(Data excerpts)
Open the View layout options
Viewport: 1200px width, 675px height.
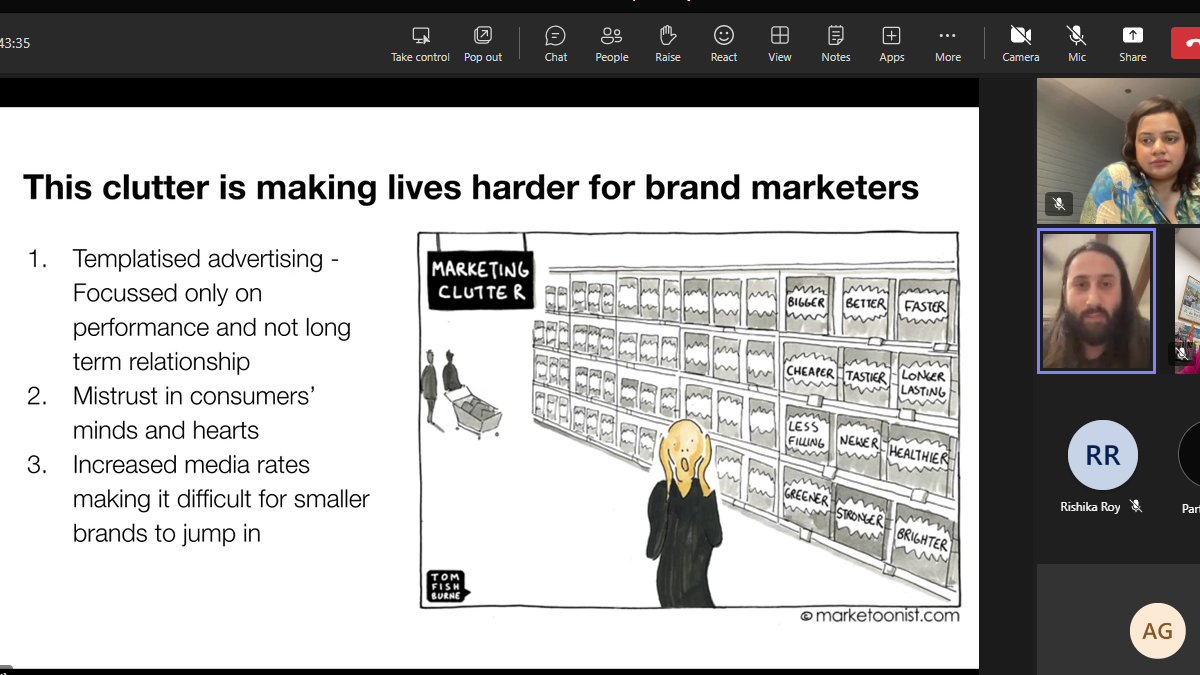coord(780,44)
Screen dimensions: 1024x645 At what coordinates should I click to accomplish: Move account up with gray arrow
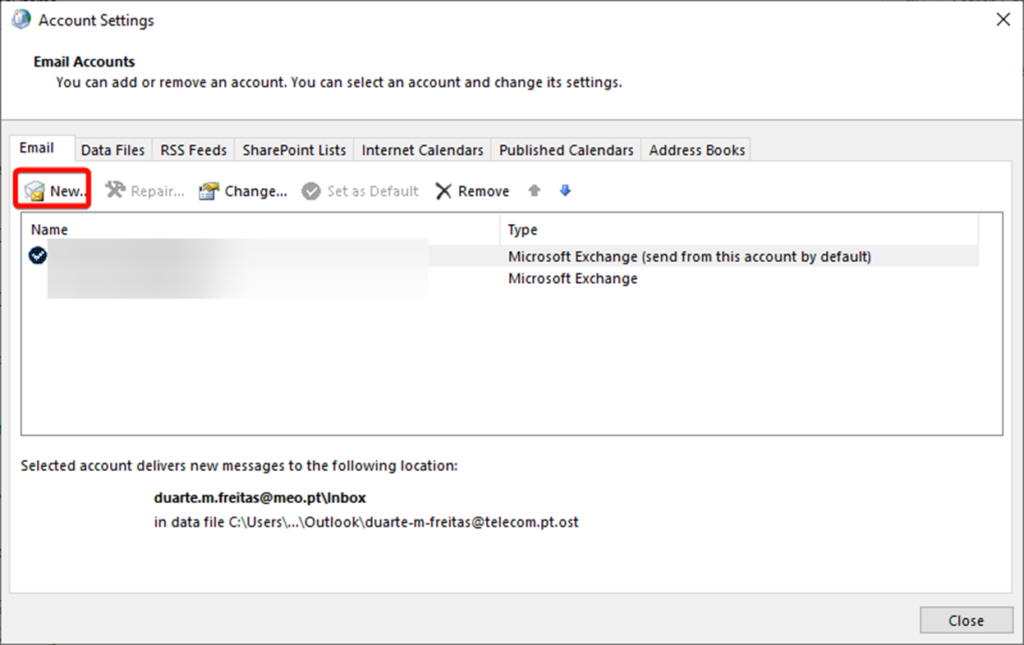click(535, 190)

**Task to complete**
Output every entry above exactly, minus the pictures.

**Solved problem**
Open the View layout options
Viewport: 1200px width, 675px height.
coord(780,44)
Screen dimensions: 1024x645 At what coordinates should I click to accomplish: Move account up with gray arrow
click(535, 190)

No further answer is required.